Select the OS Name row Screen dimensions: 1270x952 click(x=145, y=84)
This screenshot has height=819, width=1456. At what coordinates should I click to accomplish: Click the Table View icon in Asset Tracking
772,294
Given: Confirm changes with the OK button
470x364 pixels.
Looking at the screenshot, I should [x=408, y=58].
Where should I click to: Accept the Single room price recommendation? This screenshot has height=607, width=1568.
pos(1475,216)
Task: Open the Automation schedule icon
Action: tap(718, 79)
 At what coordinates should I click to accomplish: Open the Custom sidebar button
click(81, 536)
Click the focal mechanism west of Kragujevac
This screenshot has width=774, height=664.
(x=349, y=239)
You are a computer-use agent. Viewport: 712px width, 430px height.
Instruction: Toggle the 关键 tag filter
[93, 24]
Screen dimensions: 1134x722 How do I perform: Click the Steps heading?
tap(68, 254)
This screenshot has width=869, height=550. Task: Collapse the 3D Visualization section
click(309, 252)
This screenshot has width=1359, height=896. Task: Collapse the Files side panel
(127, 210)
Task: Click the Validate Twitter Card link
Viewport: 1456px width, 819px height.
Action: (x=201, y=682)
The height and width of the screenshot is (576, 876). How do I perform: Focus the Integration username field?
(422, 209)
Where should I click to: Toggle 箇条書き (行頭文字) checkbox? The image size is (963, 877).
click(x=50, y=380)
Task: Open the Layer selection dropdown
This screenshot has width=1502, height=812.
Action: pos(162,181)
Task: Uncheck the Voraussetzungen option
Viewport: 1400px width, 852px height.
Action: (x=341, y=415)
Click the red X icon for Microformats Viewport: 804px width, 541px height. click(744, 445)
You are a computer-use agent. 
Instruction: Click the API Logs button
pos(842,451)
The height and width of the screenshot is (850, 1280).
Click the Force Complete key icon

◆ **Exercise details**: Recast the rows as a numbered list with blank lines omitted, starting at the line containing "Where should I click to: Toggle" and ending at the last line of the rows, both included.

◆ **Written solution**:
1. Where should I click to: Toggle 箇条書き (行頭文字) checkbox? The image size is (963, 877).
2. click(x=50, y=380)
3. Task: Open the Layer selection dropdown
4. This screenshot has width=1502, height=812.
5. Action: pos(162,181)
6. Task: Uncheck the Voraussetzungen option
7. Viewport: 1400px width, 852px height.
8. Action: (x=341, y=415)
9. Click the red X icon for Microformats Viewport: 804px width, 541px height. click(744, 445)
10. You are a computer-use agent. 
11. Instruction: Click the API Logs button
12. pos(842,451)
13. The height and width of the screenshot is (850, 1280).
14. Click the Force Complete key icon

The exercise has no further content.